The greatest challenges related to technology over the coming months and years to employers will no longer be the cost of purchasing and implementing automation or back office systems but instead will come down to people, organization and culture.
As the rate of technological changes continues to increase, perhaps the greatest impact is on the workers that will be affected by the adoption of automation and other forms of digitalization. This will be particularly true in developing markets where industries will face a greater leap from basic manual skills to IIoT and automation if they want to remain competitive.
For new workers coming into the market now, there is already an awareness of many of the technologies that are changing the way that work is done. Being comfortable with human-machine interfaces and even artificial intelligence systems will be easier for these younger workers but there is still a large gap in formal training for much of the workforce whether new or existing workers who need to change the way that they work.
While engineering and advanced technology programs are on par with the rest of the developed world, training programs for factory floor and field personnel are critically lagging. Lower and mid-level work is shifting quickly away from manual and basic cognitive skills to higher level capabilities requiring not only understanding of information technologies but high level communication, processing of complex information and making decisions based on multiple inputs.
Think of a production machine operator for example. Even with moderate levels of automation, todays operator typically makes decisions based on information from a few real-time sensors and a focus on keeping a smooth and steady operation until a discrete change is required such as a product or grade change. With the emergence of new technologies, many operators may be replaced by automation but the ones that remain will have to consider not only what is happening right now but also historical information about the process and future information generated by predictive algorithms and/ or AI to make decisions and to make constant adjustments in order to optimize the process.
Even in developed markets, up to 40% of employers say that they cannot find people with the skills that they need. The challenge in Latin America may be even greater.
Implementing new technologies and processes not only requires changes in the workforce but also in the way that companies are managed and run. Implementation of new technologies will necessitate the reorganization of work flows and responsibilities and even the basic structure of internal departments.
A major component of digital transformation requires organizational design for both stability and flexibility. The capability to use data will be uneven throughout the organization both by function and geographically which will require less centralized, more nimble decision making processes and leadership. Companies must be willing to use information not only in what they produce but also internally to their business.

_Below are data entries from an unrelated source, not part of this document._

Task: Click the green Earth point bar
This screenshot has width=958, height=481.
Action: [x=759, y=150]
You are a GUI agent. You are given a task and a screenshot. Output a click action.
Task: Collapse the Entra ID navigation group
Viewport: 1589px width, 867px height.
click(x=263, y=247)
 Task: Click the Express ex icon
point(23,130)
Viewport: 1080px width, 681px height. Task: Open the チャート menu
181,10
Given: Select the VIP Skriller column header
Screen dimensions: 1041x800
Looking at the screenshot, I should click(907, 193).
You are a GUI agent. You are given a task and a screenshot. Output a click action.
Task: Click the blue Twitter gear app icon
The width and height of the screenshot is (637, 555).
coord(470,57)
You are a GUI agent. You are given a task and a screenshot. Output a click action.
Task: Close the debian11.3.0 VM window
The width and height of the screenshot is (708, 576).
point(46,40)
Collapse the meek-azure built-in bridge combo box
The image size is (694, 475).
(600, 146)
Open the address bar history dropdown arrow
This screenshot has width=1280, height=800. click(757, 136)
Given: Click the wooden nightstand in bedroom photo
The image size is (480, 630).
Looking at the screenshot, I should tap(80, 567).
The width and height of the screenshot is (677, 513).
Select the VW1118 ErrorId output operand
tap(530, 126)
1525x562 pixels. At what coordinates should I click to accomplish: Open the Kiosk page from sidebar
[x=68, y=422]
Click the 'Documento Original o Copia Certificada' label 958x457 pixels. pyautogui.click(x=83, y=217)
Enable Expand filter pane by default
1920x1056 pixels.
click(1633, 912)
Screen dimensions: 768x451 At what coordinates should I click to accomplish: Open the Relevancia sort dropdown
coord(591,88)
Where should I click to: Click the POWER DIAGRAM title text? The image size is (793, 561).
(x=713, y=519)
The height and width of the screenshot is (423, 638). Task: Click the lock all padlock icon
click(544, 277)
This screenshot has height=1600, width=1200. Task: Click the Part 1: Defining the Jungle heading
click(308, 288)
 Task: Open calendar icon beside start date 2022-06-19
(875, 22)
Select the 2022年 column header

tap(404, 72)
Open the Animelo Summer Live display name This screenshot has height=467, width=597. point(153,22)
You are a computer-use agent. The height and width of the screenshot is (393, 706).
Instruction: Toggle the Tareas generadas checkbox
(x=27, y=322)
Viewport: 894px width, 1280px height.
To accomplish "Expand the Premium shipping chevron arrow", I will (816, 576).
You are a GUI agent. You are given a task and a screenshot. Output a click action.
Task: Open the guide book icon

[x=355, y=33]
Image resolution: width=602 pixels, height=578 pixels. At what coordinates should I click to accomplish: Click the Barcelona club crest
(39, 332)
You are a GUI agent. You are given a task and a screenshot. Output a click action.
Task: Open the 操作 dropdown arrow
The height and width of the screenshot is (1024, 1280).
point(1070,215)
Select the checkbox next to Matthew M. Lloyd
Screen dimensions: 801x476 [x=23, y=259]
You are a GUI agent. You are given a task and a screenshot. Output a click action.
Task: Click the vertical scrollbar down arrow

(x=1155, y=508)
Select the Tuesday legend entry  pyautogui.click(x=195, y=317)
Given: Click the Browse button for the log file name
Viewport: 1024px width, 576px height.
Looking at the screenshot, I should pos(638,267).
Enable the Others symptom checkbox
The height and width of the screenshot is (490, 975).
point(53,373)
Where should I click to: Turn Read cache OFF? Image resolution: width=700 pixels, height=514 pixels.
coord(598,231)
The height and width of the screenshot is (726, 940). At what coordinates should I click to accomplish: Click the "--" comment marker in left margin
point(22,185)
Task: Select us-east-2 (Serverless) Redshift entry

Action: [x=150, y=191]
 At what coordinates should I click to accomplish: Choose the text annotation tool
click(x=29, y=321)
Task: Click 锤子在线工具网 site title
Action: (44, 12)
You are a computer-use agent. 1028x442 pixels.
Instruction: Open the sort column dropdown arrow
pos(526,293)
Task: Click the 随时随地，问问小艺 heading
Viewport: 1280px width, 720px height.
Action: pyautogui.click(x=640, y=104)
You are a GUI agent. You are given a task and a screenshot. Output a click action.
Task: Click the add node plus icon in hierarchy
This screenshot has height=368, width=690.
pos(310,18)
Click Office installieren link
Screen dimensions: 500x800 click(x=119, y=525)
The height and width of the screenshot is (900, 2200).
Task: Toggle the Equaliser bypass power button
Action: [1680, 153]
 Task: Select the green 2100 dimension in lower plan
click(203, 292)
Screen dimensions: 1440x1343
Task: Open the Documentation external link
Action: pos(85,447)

As with front-line workers, managers will also be required to adapt and develop new skills particularly in empathy to understand the challenges faced by others in the organization and to have the communication skills and leadership capabilities to provide clarity and allow others to make decisions. Now more than ever, micromanagement will be a hugely destructive force for companies trying to leverage new technologies.
At the core of all of the changes required will be the need for companies, industries and even whole markets to adapt their culture. The implementation of digital transformation will change the competitive landscape and often the way that companies compete.
Internally, companies must be prepared to change their cultures to fit the new realities. Perhaps the greatest challenge identified above is the need for mid-level managers to adapt. This a much more indirect impact of digital transformation. These managers must often shift decision making and be more flexible which can seem like a loss of control. The drive to make these changes must come from the top down.
With respect to worker skills, small to mid-sized companies have almost no capability to directly impact general training and may not have the resources to invest as much as needed in individual workers considering the risk of turn-over. This will require companies to think differently about their competitive situation and to work differently with competitors, suppliers, customers, governments and educational institutions to create an ecosystem that develops the workforce that all will need to remain viable.